Set down each line from the start of the material exactly, please, up to and including the one that contains "VR panorame (382, 18)".

» **Records supplied**:
+---+

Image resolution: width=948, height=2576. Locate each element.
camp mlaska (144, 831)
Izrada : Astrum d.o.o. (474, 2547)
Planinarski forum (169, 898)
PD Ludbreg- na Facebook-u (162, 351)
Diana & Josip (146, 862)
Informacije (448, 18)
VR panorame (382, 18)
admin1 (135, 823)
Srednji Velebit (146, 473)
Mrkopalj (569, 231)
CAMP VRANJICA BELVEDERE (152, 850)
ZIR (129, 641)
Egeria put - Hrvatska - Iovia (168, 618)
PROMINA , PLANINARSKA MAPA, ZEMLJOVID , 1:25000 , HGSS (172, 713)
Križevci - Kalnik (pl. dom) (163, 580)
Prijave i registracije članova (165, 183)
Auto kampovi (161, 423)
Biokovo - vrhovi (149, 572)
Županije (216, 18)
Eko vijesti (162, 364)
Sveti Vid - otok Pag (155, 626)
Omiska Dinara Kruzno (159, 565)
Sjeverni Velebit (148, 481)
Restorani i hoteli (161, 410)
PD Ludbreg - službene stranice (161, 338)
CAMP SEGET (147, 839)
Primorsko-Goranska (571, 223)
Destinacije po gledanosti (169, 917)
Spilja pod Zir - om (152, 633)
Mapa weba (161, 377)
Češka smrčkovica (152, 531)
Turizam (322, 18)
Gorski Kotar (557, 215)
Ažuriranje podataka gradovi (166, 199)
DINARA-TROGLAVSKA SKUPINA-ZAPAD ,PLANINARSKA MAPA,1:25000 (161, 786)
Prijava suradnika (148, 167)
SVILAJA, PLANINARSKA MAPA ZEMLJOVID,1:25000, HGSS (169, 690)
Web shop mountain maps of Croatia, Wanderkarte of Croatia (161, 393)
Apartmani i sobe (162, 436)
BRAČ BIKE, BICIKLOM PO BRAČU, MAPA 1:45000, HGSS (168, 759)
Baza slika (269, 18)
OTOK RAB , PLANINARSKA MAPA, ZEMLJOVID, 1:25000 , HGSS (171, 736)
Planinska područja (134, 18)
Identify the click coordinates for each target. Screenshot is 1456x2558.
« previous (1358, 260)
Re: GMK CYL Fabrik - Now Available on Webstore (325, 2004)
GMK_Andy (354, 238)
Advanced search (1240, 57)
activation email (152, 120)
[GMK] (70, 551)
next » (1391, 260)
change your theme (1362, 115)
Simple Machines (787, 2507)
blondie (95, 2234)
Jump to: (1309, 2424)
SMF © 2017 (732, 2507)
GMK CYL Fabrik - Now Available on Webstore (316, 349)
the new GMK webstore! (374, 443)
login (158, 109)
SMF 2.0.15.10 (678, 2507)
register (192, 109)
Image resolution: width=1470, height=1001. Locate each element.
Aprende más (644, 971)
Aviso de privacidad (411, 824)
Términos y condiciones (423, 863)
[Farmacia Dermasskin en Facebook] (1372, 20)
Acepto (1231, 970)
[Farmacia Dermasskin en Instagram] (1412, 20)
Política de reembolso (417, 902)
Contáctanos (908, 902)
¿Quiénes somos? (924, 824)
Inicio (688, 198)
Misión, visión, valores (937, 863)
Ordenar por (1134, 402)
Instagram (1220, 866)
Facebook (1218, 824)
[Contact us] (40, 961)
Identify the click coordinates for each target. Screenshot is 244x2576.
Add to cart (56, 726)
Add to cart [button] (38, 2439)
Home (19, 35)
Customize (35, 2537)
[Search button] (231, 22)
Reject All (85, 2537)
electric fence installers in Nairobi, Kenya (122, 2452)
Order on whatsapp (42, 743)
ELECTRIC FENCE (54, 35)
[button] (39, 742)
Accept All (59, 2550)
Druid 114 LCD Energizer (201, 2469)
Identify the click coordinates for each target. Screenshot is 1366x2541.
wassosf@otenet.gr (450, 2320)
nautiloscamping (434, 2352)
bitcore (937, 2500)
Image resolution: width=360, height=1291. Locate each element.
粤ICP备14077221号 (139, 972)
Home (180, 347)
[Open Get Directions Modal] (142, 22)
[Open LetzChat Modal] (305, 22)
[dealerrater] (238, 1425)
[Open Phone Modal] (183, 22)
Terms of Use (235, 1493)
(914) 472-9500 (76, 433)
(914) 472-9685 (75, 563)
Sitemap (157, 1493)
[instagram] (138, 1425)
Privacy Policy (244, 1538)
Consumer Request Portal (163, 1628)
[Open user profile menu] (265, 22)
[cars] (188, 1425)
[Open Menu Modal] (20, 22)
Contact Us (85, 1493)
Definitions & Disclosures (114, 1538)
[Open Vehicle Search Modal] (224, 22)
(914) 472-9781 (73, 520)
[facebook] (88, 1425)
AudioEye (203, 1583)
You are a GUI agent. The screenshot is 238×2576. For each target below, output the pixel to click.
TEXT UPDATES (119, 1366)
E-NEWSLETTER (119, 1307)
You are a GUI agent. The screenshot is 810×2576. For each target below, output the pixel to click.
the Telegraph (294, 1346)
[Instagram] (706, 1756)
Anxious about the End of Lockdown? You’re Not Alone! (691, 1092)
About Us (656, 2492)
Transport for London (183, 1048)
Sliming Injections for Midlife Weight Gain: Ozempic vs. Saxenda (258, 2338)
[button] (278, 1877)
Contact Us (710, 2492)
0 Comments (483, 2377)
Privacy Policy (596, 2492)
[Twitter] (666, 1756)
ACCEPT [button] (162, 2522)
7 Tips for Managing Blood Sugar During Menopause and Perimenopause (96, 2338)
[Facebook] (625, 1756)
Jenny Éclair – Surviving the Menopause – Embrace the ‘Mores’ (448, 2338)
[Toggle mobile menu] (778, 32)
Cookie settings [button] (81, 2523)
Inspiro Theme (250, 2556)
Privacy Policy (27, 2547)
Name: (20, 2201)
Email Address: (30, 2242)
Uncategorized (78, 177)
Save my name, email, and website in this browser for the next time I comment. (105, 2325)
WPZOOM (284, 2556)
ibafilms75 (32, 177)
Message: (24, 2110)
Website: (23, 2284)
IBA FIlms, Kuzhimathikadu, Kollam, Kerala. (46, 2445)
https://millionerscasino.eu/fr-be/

+---+

» **Answer to the exercise**:
Image resolution: width=948, height=2576. Locate each element.
camp mlaska (144, 831)
Izrada : Astrum d.o.o. (474, 2547)
Planinarski forum (169, 898)
PD Ludbreg- na Facebook-u (162, 351)
Diana & Josip (146, 862)
Informacije (448, 18)
VR panorame (382, 18)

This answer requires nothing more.